March 2021 decisions news release
Medicines which can be used to treat a rare genetic disease in children and some cancer tumours with a genetic abnormality have today (Monday 8 March) been accepted by the Scottish Medicines Consortium (SMC) for use by NHSScotland.
Onasemnogene abeparvovec (Zolgensma) is a gene therapy for the treatment of spinal muscular atrophy (SMA). It is the first gene therapy SMC has accepted for use by NHSScotland. SMA is a very rare muscle wasting disease caused by a mutation in a gene that is critical to the function of the nerves that control muscles. It is one of the main genetic causes of death in infants. The most severe form of the condition, SMA Type 1, is usually diagnosed in the first six months of an infant’s life. Patients have profound muscle weakness, leading to difficulty with movement and swallowing and often need assistance to breathe. If not treated it usually leads to death before two years of age. Onasemnogene abeparvovec is given as a single intravenous infusion. It has the potential to significantly improve the length of life and may enable patients to develop motor skills which could lead to less disability over time. Onasemnogene abeparvovec may also be used in some affected patients before they develop symptoms of SMA and earlier treatment may help maximise its benefits. The medicine was considered through SMC’s Patient and Clinician Engagement (PACE) process, which is used for medicines for end of life and rare conditions. In the PACE meeting, participants highlighted this condition is devastating for families as patients need round the clock care. As well as having the potential to significantly improve the patient’s quality of life, this ‘one off’ treatment would be much less disruptive to family life compared to the ongoing hospital visits required for the other available treatment.

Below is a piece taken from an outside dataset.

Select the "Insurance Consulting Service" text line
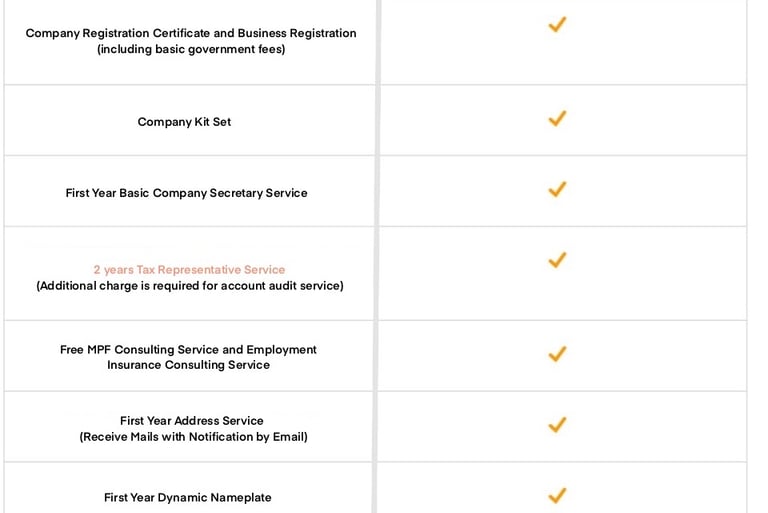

Entrecitinib (Rozlytrek) was accepted for the treatment of solid tumours (cancer growths) that have a rare genetic abnormality called NTRK gene fusion. It is a new type of medicine, sometimes called a tumour agnostic. These tumour agnostic medicines can be effective in tumours with specific genetic features, regardless of where the tumour is situated. In the PACE meeting, patient group representatives and clinicians spoke of how these kinds of tumours can often affect teenagers and young adults and can have significant impact on patients, family and friends, particularly as there are very few current treatment options. Entrectinib is taken orally, avoiding the need for frequent hospital trips for other potential treatments and therefore making it more convenient for both the patients and their families / carers. Patients treated with entrectinib may have better symptom control, allowing them to return to work or education. In some specific circumstances, tumour shrinkage after entrectinib may enable further treatment options, for example surgery.
SMC chairman Mark MacGregor said:
“The committee is pleased to be able to accept these medicines for use by NHSScotland.”
“Committee members heard about the devastating impact SMA has on the lives of children with this condition and their families through our PACE process. This is the first gene therapy the committee has accepted for use by NHSScotland using our process for medicines for rare conditions, which allows us greater flexibility in relation to cost-effectiveness. This medicine has the potential to be life changing for patients and their families. However, it is extremely expensive for the single dose required, even with the Patient Access Scheme discount offered by the company.”
“These are incredibly difficult decisions. Allocating resource to new innovations diverts that resource from other important needs. We expect the pharmaceutical industry will work on improving its efficiency to deliver such high cost innovations at lower cost, which is essential for the sustainability of healthcare systems around the world.”
“For patients with solid tumours with NTRK fusion who have limited treatment options, our decision on entrecitinib may allow them to continue with regular activities and possibly enable some to access further treatment options.”